• _КОРОТКОЕ ЗАДАНИЕ 1_
Почему в очерке давка перед кассами сравнивается именно с давкой перед кассами шестидневной велогонки?
+++ ИСХОДНЫЙ ТЕКСТ +++
Берлинские очерки
Шрифт:
Сейчас у нас ночь с субботы на воскресенье. Переполненные автобусы катят по улицам в сторону Кайзердамм. Арену охраняет целая сотня полицейских. Перед кассами давка, как… просто не знаю, с чем сравнить, поэтому вынужден сказать: как перед кассами шестидневной велогонки. В восемь вечера мегафон объявляет, что билетов больше не осталось. Иные из несчастливцев убиты горем и отходят от касс молча, скорбно понурив головы. Нет силы, способной их утешить. Так, должно быть, выглядят души, перед метафорическими носами которых только что захлопнулись врата рая. Многие возвращаются до мой целыми семьями. Мужчины с плачущими детишками на руках. Мужчины, которые и сами вот-вот заплачут. Бог мой, да куда же им теперь податься? Шесть дней они работали, и каждый вечер перед сном снова и снова клялись друг другу и самим себе, что в субботу обязательно пойдут на шестидневную велогонку. Что им теперь остается? Разве лишь свести счеты с жизнью! Но даже бывалые самоубийцы со знанием дела уверяют, что собственная смерть отнюдь не столь увлекательна, как фирменный «отрыв» Хушке.
+++ ИСХОДНЫЕ ДАННЫЕ +++
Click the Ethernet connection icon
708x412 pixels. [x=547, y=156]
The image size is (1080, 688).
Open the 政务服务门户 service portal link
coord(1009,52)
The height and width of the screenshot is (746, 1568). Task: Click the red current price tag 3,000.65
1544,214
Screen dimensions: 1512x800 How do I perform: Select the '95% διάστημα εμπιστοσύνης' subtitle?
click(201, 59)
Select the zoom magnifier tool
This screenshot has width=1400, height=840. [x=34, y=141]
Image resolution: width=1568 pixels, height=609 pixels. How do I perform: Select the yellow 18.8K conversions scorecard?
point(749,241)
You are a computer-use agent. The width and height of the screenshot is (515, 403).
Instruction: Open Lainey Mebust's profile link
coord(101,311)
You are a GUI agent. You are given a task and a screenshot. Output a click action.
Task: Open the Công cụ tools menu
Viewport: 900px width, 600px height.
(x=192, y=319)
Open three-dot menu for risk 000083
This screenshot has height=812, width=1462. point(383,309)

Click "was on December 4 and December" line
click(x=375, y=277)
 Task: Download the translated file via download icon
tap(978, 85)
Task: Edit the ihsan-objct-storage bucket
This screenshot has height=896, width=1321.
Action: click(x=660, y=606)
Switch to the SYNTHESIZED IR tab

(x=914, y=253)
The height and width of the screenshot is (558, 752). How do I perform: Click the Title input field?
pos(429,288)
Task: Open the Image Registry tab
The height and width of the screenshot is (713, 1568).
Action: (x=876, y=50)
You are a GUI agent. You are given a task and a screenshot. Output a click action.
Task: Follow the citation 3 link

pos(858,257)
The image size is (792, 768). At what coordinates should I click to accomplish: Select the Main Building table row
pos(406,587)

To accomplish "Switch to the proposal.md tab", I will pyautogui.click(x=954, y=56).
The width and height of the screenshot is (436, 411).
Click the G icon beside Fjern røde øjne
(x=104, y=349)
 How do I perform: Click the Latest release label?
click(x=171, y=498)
+++
• _КОРОТКОЕ ЗАДАНИЕ 2_
Замените «How do I perform» на «How should I perform» в строках выше, начиная со строки с «Screen dimensions: 1512x800» и заканчивая строкой с «Action: (x=876, y=50)» включительно. Приведите только этот отрезок, остальное не меняйте.

• _ПРАВИЛЬНЫЙ ОТВЕТ 1_
Автор не знает, с чем ещё её сравнить, поэтому вынужден сказать: как перед кассами шестидневной велогонки.

• _ПРАВИЛЬНЫЙ ОТВЕТ 2_
Screen dimensions: 1512x800 How should I perform: Select the '95% διάστημα εμπιστοσύνης' subtitle?
click(201, 59)
Select the zoom magnifier tool
This screenshot has width=1400, height=840. [x=34, y=141]
Image resolution: width=1568 pixels, height=609 pixels. How should I perform: Select the yellow 18.8K conversions scorecard?
point(749,241)
You are a computer-use agent. The width and height of the screenshot is (515, 403).
Instruction: Open Lainey Mebust's profile link
coord(101,311)
You are a GUI agent. You are given a task and a screenshot. Output a click action.
Task: Open the Công cụ tools menu
Viewport: 900px width, 600px height.
(x=192, y=319)
Open three-dot menu for risk 000083
This screenshot has height=812, width=1462. point(383,309)

Click "was on December 4 and December" line
click(x=375, y=277)
 Task: Download the translated file via download icon
tap(978, 85)
Task: Edit the ihsan-objct-storage bucket
This screenshot has height=896, width=1321.
Action: click(x=660, y=606)
Switch to the SYNTHESIZED IR tab

(x=914, y=253)
The height and width of the screenshot is (558, 752). How should I perform: Click the Title input field?
pos(429,288)
Task: Open the Image Registry tab
The height and width of the screenshot is (713, 1568).
Action: (x=876, y=50)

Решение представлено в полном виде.